Union and Intersect in Django

Union and Intersect in Django - python

class Tag(models.Model):
name = models.CharField(maxlength=100)
class Blog(models.Model):
name = models.CharField(maxlength=100)
tags = models.ManyToManyField(Tag)
Simple models just to ask my question.
I wonder how can i query blogs using tags in two different ways.
Blog entries that are tagged with "tag1" or "tag2":
Blog.objects.filter(tags_in=[1,2]).distinct()
Blog objects that are tagged with "tag1" and "tag2" : ?
Blog objects that are tagged with exactly "tag1" and "tag2" and nothing else : ??
Tag and Blog is just used for an example.

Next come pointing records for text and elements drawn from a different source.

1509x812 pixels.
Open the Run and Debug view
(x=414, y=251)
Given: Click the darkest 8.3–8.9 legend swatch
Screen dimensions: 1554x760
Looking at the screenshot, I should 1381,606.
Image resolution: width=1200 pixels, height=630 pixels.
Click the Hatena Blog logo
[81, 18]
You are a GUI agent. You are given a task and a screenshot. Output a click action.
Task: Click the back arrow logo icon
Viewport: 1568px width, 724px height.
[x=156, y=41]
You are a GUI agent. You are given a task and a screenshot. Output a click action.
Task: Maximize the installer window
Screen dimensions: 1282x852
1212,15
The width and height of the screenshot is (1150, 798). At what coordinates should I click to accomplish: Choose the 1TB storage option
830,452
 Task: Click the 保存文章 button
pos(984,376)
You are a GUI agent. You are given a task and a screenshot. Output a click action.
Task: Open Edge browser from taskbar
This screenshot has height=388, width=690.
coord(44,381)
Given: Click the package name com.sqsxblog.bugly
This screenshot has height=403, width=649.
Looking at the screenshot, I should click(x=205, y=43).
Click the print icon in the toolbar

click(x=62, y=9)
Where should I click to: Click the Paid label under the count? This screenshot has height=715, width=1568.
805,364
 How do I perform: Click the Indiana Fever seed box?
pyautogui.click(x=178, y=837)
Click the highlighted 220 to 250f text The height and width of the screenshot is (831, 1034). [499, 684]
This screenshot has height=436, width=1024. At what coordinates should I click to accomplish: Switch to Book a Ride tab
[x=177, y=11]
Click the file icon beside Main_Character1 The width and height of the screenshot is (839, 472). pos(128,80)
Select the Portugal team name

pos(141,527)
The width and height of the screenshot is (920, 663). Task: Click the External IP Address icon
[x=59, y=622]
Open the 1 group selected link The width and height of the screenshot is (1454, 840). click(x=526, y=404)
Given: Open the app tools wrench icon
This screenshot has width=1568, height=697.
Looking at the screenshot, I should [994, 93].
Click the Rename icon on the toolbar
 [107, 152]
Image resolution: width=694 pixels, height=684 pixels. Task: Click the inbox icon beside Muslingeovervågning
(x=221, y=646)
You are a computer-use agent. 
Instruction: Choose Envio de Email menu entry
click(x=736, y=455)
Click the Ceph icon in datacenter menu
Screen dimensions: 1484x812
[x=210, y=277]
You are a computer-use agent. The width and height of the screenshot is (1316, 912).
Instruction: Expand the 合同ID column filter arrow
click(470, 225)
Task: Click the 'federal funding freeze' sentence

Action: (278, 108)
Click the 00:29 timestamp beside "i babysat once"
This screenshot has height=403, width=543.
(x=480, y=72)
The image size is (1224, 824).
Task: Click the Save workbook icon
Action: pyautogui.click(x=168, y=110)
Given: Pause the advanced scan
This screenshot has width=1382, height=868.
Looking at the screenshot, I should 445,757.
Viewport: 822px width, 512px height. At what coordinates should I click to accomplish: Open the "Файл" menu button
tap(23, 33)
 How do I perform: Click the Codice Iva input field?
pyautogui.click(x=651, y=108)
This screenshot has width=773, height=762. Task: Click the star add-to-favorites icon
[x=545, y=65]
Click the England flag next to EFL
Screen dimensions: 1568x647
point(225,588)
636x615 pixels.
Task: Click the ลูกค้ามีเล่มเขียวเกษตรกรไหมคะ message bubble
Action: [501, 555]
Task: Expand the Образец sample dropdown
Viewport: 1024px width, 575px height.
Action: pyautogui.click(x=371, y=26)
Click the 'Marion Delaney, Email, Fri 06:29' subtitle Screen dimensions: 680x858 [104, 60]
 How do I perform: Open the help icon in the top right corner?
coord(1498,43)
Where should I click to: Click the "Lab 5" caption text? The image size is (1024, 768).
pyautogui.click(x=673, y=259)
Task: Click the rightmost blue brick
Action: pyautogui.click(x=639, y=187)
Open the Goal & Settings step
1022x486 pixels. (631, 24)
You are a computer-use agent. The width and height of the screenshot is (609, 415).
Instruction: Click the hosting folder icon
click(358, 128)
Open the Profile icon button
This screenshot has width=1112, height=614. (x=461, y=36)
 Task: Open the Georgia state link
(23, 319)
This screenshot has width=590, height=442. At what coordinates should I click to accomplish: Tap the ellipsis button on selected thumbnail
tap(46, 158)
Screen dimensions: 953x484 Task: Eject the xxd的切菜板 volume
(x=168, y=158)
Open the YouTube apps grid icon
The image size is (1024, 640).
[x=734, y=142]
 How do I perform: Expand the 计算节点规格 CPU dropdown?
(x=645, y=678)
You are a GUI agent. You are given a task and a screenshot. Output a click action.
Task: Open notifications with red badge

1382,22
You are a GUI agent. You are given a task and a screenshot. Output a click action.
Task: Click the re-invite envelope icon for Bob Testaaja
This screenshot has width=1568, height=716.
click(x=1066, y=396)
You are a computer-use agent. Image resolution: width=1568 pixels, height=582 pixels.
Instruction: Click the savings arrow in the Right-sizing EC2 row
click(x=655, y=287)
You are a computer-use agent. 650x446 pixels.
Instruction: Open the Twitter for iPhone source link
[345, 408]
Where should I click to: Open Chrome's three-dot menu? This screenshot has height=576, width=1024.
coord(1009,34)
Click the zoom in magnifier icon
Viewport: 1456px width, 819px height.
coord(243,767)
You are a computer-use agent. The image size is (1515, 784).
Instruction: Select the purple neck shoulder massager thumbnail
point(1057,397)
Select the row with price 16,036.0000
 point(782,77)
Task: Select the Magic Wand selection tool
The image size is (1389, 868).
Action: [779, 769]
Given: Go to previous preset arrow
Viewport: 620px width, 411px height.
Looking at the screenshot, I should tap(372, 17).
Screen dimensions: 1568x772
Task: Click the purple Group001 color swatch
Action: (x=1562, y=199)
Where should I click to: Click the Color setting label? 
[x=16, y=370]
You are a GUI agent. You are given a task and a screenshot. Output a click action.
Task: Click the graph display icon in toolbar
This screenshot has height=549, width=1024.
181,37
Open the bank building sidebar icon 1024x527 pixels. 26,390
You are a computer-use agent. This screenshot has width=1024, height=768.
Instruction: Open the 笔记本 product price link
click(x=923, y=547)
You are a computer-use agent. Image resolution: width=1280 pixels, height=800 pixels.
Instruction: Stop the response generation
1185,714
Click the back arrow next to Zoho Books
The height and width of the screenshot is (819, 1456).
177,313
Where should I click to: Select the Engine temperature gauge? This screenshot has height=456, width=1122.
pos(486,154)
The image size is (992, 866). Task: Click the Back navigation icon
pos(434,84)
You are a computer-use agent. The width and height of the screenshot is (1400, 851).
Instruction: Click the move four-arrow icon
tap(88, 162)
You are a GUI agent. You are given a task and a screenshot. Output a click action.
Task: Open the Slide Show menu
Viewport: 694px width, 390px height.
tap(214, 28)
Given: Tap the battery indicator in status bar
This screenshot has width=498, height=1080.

You could use Q objects for #1:
# Blogs who have either hockey or django tags.
from django.db.models import Q
Blog.objects.filter(
Q(tags__name__iexact='hockey') | Q(tags__name__iexact='django')
)
Unions and intersections, I believe, are a bit outside the scope of the Django ORM, but its possible to to these. The following examples are from a Django application called called django-tagging that provides the functionality. Line 346 of models.py:
For part two, you're looking for a union of two queries, basically
def get_union_by_model(self, queryset_or_model, tags):
"""
Create a ``QuerySet`` containing instances of the specified
model associated with *any* of the given list of tags.
"""
tags = get_tag_list(tags)
tag_count = len(tags)
queryset, model = get_queryset_and_model(queryset_or_model)
if not tag_count:
return model._default_manager.none()
model_table = qn(model._meta.db_table)
# This query selects the ids of all objects which have any of
# the given tags.
query = """
SELECT %(model_pk)s
FROM %(model)s, %(tagged_item)s
WHERE %(tagged_item)s.content_type_id = %(content_type_id)s
AND %(tagged_item)s.tag_id IN (%(tag_id_placeholders)s)
AND %(model_pk)s = %(tagged_item)s.object_id
GROUP BY %(model_pk)s""" % {
'model_pk': '%s.%s' % (model_table, qn(model._meta.pk.column)),
'model': model_table,
'tagged_item': qn(self.model._meta.db_table),
'content_type_id': ContentType.objects.get_for_model(model).pk,
'tag_id_placeholders': ','.join(['%s'] * tag_count),
}
cursor = connection.cursor()
cursor.execute(query, [tag.pk for tag in tags])
object_ids = [row[0] for row in cursor.fetchall()]
if len(object_ids) > 0:
return queryset.filter(pk__in=object_ids)
else:
return model._default_manager.none()
For part #3 I believe you're looking for an intersection. See line 307 of models.py
def get_intersection_by_model(self, queryset_or_model, tags):
"""
Create a ``QuerySet`` containing instances of the specified
model associated with *all* of the given list of tags.
"""
tags = get_tag_list(tags)
tag_count = len(tags)
queryset, model = get_queryset_and_model(queryset_or_model)
if not tag_count:
return model._default_manager.none()
model_table = qn(model._meta.db_table)
# This query selects the ids of all objects which have all the
# given tags.
query = """
SELECT %(model_pk)s
FROM %(model)s, %(tagged_item)s
WHERE %(tagged_item)s.content_type_id = %(content_type_id)s
AND %(tagged_item)s.tag_id IN (%(tag_id_placeholders)s)
AND %(model_pk)s = %(tagged_item)s.object_id
GROUP BY %(model_pk)s
HAVING COUNT(%(model_pk)s) = %(tag_count)s""" % {
'model_pk': '%s.%s' % (model_table, qn(model._meta.pk.column)),
'model': model_table,
'tagged_item': qn(self.model._meta.db_table),
'content_type_id': ContentType.objects.get_for_model(model).pk,
'tag_id_placeholders': ','.join(['%s'] * tag_count),
'tag_count': tag_count,
}
cursor = connection.cursor()
cursor.execute(query, [tag.pk for tag in tags])
object_ids = [row[0] for row in cursor.fetchall()]
if len(object_ids) > 0:
return queryset.filter(pk__in=object_ids)
else:
return model._default_manager.none()

I've tested these out with Django 1.0:
The "or" queries:
Blog.objects.filter(tags__name__in=['tag1', 'tag2']).distinct()
or you could use the Q class:
Blog.objects.filter(Q(tags__name='tag1') | Q(tags__name='tag2')).distinct()
The "and" query:
Blog.objects.filter(tags__name='tag1').filter(tags__name='tag2')
I'm not sure about the third one, you'll probably need to drop to SQL to do it.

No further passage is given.